One of the problems with the previous solution was that the program was repeatedly opening and closing files for every log. To solve this, all the log files for each file can be grouped together first, and then each group is written to a file. The downside of this approach is that all the logs need to be stored in memory before being written – a not so great scenario for large log files. Alternatively, a reactive approach to creating and writing log files can ensure minimal memory overhead because not all log files need to be read at once. Another solution could involve chunking the input stream to regulate memory consuption. All of these are great ideas, but we’ll go with grouping the log files first, to keep the solution simple.


First, a function to group all the logs together is needed. Haskell has functions that are like this such as groups, but they don’t completely group the data because they are preferenced towards lazy evaluation of lists. Instead a new function is made groupL.

groupL is a bit different than the functions used previously in that it doesn’t define any restrictions on the types of the arguments of the function other than that the function used to create an identifier to group must have a defined Ordering. These kinds of functions are called polymorphic, and it is preferenced that any functions written are polymorphic because they enable easier composition and help to satisfy the DRY principle.

import qualified Data.Map as M
import           Data.Map (Map)

groupL :: (Ord b) => [a] -> (a -> b) -> Map b [a]
groupL items f = 
  let tups = map (\x -> (f x, [x])) items
  in  M.fromListWith (++) tups

For example, groupL are not restricted to using only Log data.

ghci>groupL [1.1,2.3,1.8,4.3,4.0] round
fromList [(1,[1.1]),(2,[1.8,2.3]),(4,[4.0,4.3])]


Now that the Logs are grouped, a function is needed to write this group of logs to a file. For this conduit is used. Although unnecessary for this problem, conduit has some cool syntax and functionality specifically for streaming data to files. Again, polymorphism is retained as much as possible to retain input flexibility.

Outline of sinkGroup:

  1. Create a conduit source from the list of logs (or anything else that has a ToJSON instance)
  2. Stringify the logs, this converts all the logs to JSON in bytestring, a very efficient data format, and appends on a newline to each string
  3. Create a sink where all of the data is streamed to, which is a file accepting bytestring data.
  4. Tell conduit to pipe our data from a conduit source to a resource sink with runConduitRes
import           Data.Conduit
import           Data.Aeson (toJSON, encode)
import qualified Data.ByteString.Char8  as BS
import qualified Data.Conduit.ByteStrng as B
import qualified Data.Conduit.List      as CL

sinkGroup :: (ToJSON b) => (a -> b) -> (FilePath, [a]) -> IO ()
sinkGroup f (fp,logs) =
  runConduitRes $
  CL.sourceList logs
  .| CL.map stringify
  .| B.sinkFile fp
  where stringify log = BS.snoc (toStrict $ encode $ toJSON $ f log) '\n'

The .| syntax is similar to the pipe operator in bash, and its meaning is nearly the same.

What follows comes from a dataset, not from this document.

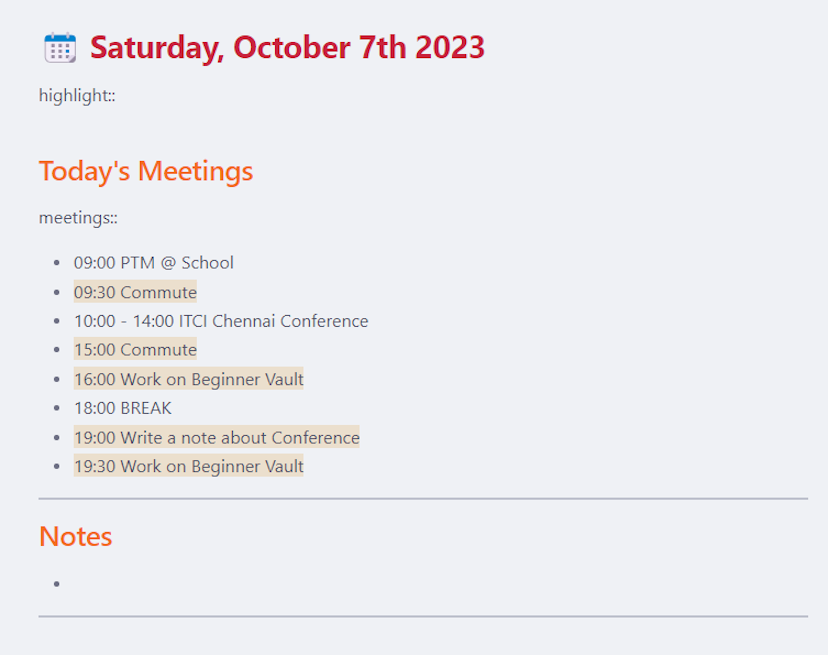
Task: Click 19:30 Work on Beginner Vault
Action: pos(189,466)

The final peice of the puzzle, the main function used in part (I), is slightly modified to accept the new grouping. sequence_ :: (Foldable t, Monad m) => t (m a) -> m () is used to force evaluation for all of the conduits.
T.pack :: String -> T.Text, from Data.Text is used to convert the lazy String, to Text data format used in the parser.

main :: IO ()
main = do 
    args        <- getArgs
    parsedArgs  <- parseMainArgs args
    case parsedArgs of
      Left e                 -> throw e
      Right (inFile, outDir) -> withFile inFile ReadMode (processFile outDir)
    processFile dir inHandle = do
        content <- hGetContents inHandle
        let rows = lines content
            cLogs = map (parseLog . T.pack) rows
            grouped = M.toList $ groupL cLogs (logFilePath dir)
            sinks = map (sinkGroup toOutputLog) grouped
        sequence_ sinks

This wraps up the creation of a simple kernel log parser.